Canham and CEO David Courell were accused of a lack of compassion and empathy in their public reaction to Colin Healy’s statement in the wake of his exit from the FAI, one of the most unseemly episodes of “he said, he said” in the recent history of Irish football.
That Healy’s statement drew attention to an apparent disconnect between Canham’s view of things – Colin’s contract was not renewed – and Courell’s – that Colin has decided to move on – did not speak well of the quality of the FAI’s internal communications.
That the statement announcing Eileen Gleeson’s exit did not even mention Healy is an abject indictment of their external comms.

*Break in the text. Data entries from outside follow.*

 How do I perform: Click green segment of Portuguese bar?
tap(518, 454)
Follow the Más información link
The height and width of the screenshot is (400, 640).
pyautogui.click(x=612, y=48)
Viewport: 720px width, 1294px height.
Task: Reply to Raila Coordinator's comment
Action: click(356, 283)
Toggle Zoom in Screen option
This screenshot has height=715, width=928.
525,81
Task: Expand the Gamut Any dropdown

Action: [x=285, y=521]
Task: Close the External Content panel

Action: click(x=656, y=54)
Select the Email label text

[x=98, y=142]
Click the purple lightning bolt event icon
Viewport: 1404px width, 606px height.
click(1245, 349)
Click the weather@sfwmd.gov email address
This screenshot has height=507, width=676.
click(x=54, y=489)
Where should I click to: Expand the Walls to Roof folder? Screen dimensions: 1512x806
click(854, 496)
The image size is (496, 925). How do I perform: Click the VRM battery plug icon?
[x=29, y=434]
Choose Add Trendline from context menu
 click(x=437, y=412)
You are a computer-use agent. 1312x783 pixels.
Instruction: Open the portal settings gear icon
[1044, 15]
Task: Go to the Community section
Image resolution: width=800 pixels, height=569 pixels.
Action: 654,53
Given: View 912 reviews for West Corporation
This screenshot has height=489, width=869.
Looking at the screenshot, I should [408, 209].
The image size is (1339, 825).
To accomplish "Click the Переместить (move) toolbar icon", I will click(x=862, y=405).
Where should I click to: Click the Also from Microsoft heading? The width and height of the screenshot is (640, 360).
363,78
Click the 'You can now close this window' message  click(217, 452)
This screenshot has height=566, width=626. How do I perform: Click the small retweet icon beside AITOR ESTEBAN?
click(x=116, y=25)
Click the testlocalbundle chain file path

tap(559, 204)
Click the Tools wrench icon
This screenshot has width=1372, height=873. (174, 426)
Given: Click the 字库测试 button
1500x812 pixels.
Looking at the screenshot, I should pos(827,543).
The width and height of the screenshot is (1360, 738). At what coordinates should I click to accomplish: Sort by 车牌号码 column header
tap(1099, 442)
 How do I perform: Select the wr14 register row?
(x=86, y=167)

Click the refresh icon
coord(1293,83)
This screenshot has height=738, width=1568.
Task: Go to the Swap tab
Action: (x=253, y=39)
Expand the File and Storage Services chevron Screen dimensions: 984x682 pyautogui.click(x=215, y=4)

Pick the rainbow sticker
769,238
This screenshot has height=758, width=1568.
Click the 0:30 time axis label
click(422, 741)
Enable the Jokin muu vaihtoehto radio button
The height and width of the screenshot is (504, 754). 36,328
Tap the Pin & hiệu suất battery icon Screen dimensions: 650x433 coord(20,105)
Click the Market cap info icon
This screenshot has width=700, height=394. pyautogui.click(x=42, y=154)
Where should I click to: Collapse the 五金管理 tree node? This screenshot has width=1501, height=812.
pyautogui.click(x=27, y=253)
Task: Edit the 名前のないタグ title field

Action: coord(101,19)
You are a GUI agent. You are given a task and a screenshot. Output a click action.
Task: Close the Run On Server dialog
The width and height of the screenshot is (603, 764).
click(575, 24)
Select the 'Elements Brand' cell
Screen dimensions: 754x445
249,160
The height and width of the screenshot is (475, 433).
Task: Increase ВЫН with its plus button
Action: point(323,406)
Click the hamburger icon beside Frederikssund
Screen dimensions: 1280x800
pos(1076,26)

There also lingers doubt about Gleeson’s position. Formerly the head of women’s and girl’s football, Gleeson took the WNT head coach role on an agreement she would return to the FAI in a staff position after her involvement with the team ended. Canham repeatedly refused to comment when this was raised at the press briefing last month, and the FAI have refused to be drawn at any other point.
This was the backdrop to Canham’s press briefing a month ago, at which he gave the impression he was, as ever, keeping calm and carrying on.
In reality, an exit was lingering at least at the back of his mind.
Questions will now turn to whether the pathways plan survives in Canham’s absence, though he appears confident it will endure and be driven on by those he leaves behind. To that end, it is significant that Courell and Cooke both mentioned the pathways plan in their valedictory quotes in today’s press release.
If the FAI stick by the pathways plan, that at least offers us in the years to come a chance to assess the legacy Marc Canham leaves to Irish football.